Unending vigil ensures their names liveth for evermore
IT is possible to create beauty and serenity out of pain and butchery, writes Anthony Stone.
The Commonwealth War Graves Commission has proved this many times over in its 2,500 cemeteries and plots in 145 countries throughout the world. There, in many corners of foreign fields, the Commission has created the final resting places for the 1,700,000 men and women of the Commonwealth countries who died during two world wars.
It is an enormous undertaking and the Commission employs 1,250 staff, mostly gardeners and craftsmen, to maintain the graves in impeccable order.
The Commission was established by Royal Charter in 1917, born out of the overwhelming outpouring of public grief. Its founding principles have remained unaltered: that each of the dead should be commemorated individually by name either on the headstone on the grave or by inscription on a memorial; that the headstones and memorials should be permanent; that the headstones should be uniform; and that no distinction should be made on account of military or civil rank, race or creed.
Its duties are to mark and maintain the graves, to build and maintain memorials to the dead whose graves are unknown, and to keep records and registers.
Climate permitting, the headstones stand in narrow borders, where roses and small perennials grow, in a setting of lawn, trees and shrubs.
Two monuments are common to the cemeteries : the Cross of Sacrifice, usually set upon an octagonal base and bearing a bronze sword upon its shaft; and, in the larger cemeteries, the Stone of Remembrance, upon which are carved the words from the Book of Ecclesiasticus; "Their names liveth for evermore".

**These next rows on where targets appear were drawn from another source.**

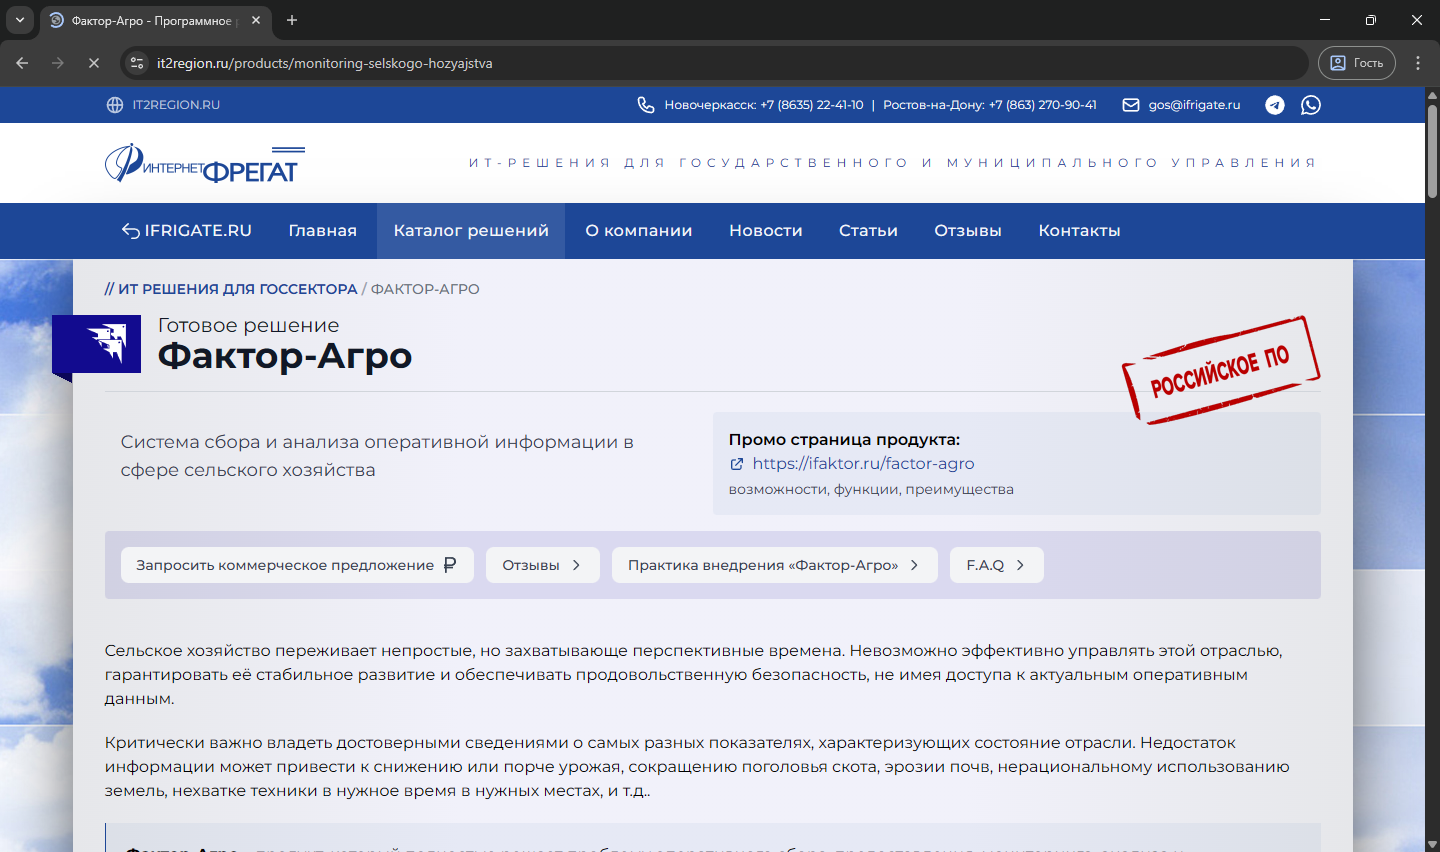Open WhatsApp chat icon in header
This screenshot has height=852, width=1440.
point(1311,105)
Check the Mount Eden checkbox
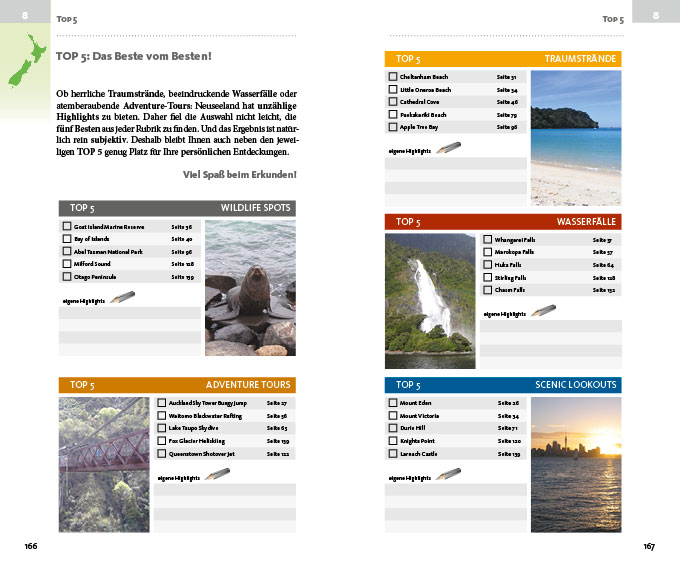 tap(393, 402)
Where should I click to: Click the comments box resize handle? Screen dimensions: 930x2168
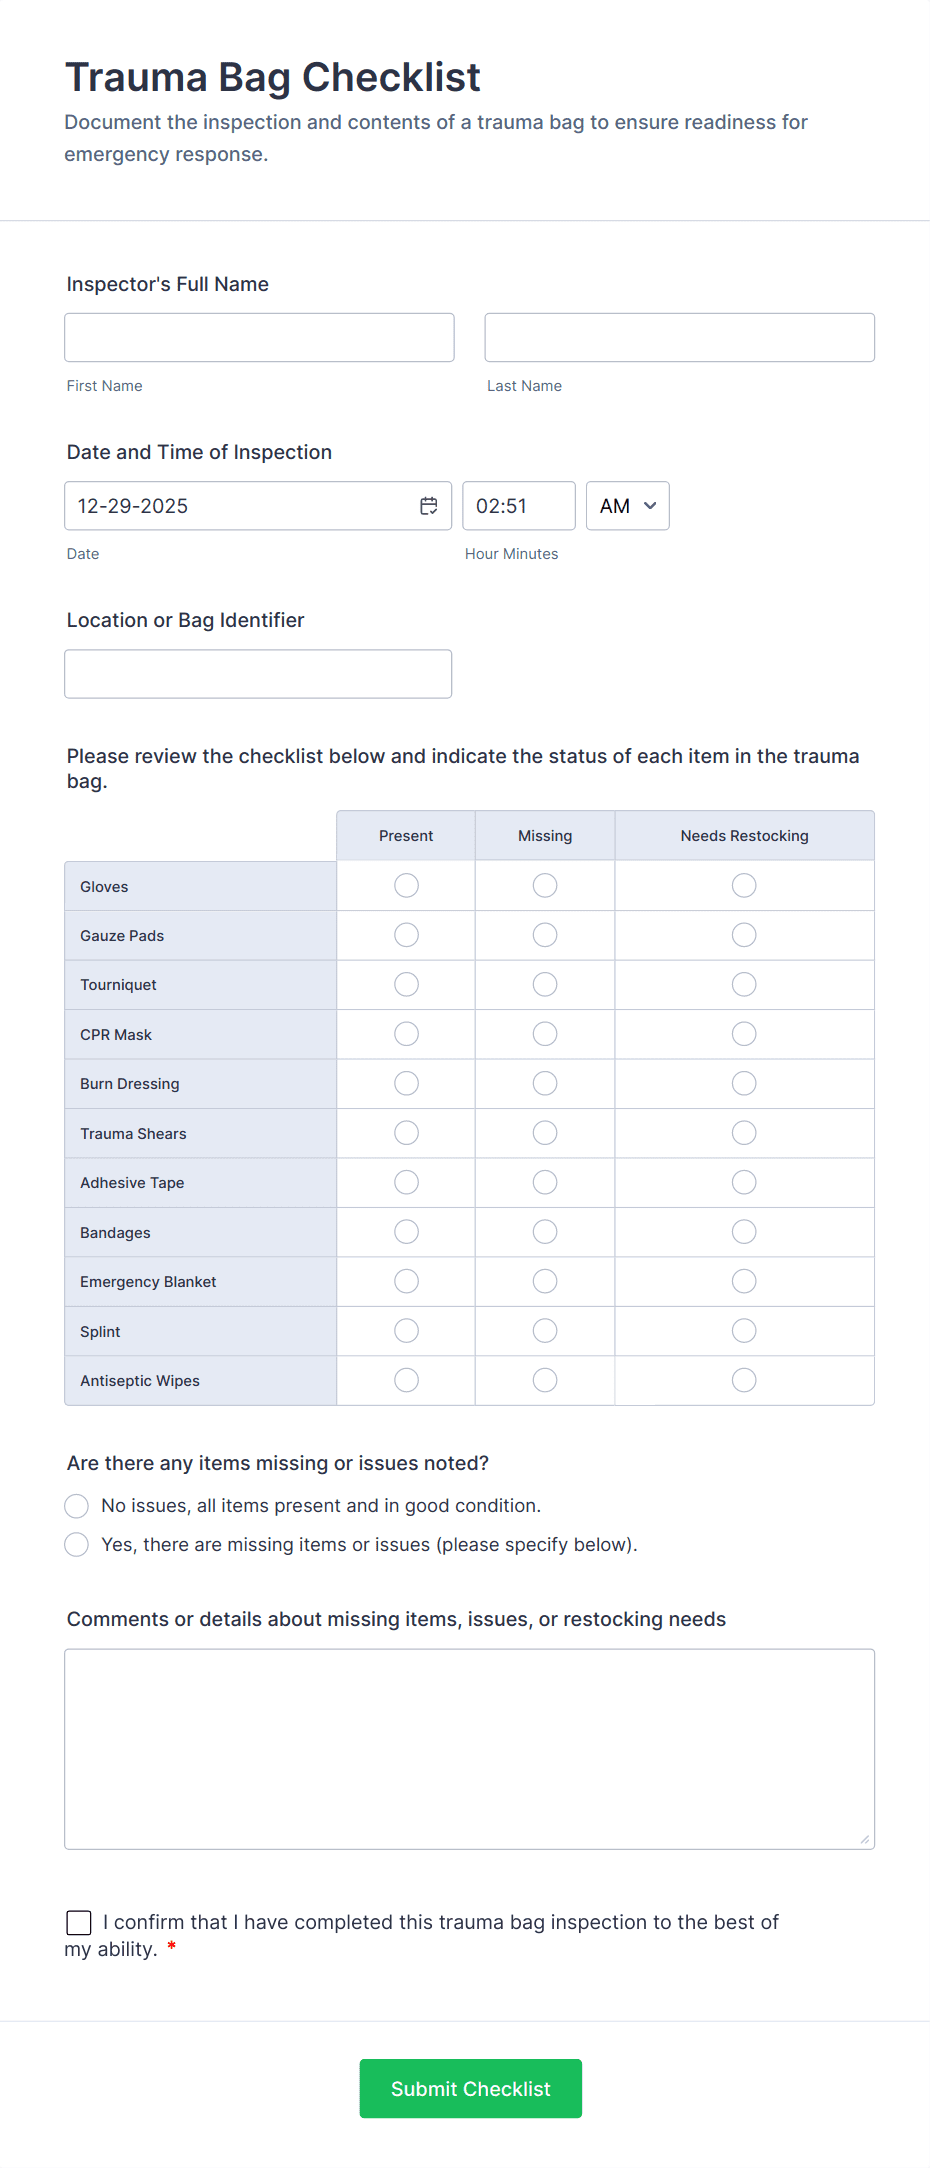864,1839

The Commission's work is paid for by the United Kingdom, Canada, Australia, India, New Zealand and South Africa in the proportion to the number of their graves. Other Commonwealth countries contribute by bearing the cost of maintenance in their own lands.

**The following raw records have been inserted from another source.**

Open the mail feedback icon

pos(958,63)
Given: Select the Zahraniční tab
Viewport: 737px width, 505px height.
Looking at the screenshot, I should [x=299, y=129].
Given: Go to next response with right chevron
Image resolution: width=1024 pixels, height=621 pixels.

The guns had been silent for four years when King George V walked across Flanders' fields and said: "We can truly say that the whole circuit of the earth is girdled with the graves of our dead . . . and in the course of my pilgrimage, I have many times asked myself whether there can be more potent advocates of peace upon earth through the years to come, than this massed multitude of silent witnesses to the desolation of war."